** BEGIN Data records **
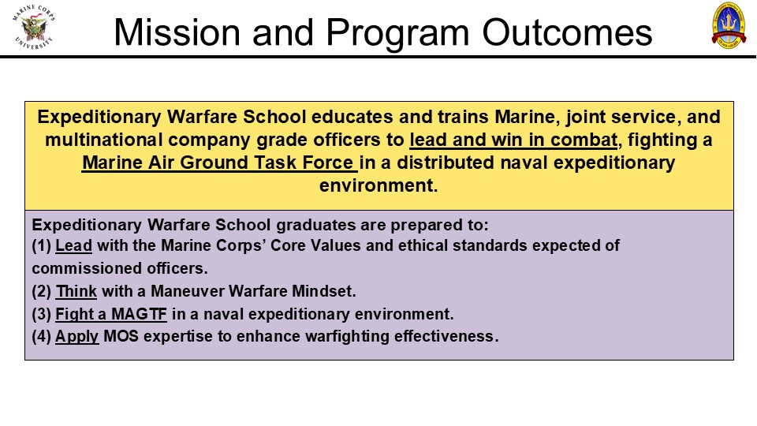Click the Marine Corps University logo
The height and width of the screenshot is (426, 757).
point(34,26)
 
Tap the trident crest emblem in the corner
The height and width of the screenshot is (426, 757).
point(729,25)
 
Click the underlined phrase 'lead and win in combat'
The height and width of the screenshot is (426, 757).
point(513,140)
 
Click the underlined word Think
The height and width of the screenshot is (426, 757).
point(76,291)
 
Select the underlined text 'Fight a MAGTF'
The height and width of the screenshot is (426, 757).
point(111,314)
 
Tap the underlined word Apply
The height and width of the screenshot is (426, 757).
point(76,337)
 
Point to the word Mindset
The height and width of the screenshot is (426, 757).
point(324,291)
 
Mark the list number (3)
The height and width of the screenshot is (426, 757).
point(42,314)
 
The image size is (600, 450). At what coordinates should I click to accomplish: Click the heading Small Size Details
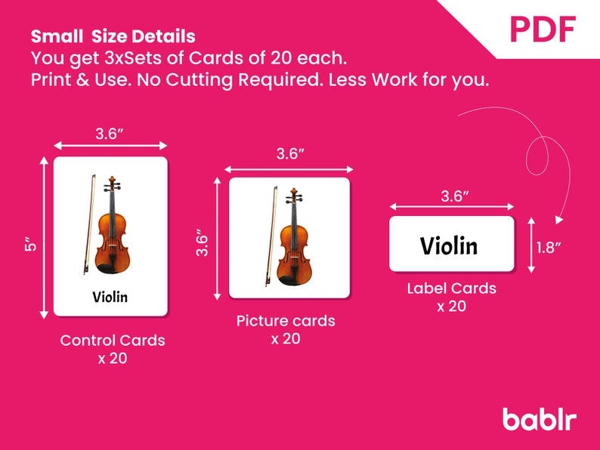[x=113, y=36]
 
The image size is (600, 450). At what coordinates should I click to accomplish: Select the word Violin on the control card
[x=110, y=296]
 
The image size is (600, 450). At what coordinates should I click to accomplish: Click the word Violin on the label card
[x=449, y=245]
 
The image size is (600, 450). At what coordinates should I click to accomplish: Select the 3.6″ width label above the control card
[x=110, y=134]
** END Data records **
** BEGIN Data records **
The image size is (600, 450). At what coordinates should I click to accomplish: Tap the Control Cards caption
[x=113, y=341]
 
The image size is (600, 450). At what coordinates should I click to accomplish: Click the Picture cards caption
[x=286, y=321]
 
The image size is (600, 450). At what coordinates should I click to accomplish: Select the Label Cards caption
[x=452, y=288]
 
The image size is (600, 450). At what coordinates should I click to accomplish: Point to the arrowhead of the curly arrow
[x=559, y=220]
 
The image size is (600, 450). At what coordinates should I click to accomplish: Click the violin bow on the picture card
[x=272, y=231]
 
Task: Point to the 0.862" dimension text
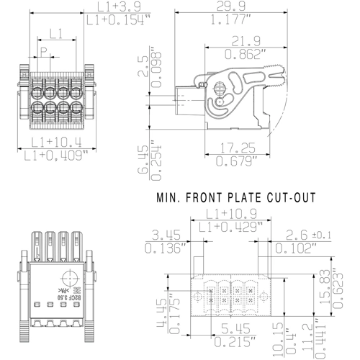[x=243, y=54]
** END Data records **
## Exercise brief
Restate everything from the line containing "Label Cards caption" down to the line containing "[x=559, y=220]", both included, and offset every answer coordinate by adding 75 while keeping the wording of each item unchanged.

## Final answer
The image size is (600, 450). At what coordinates should I click to accomplish: Select the Label Cards caption
[x=527, y=363]
 
The image size is (600, 450). At what coordinates should I click to accomplish: Point to the arrowhead of the curly arrow
[x=634, y=295]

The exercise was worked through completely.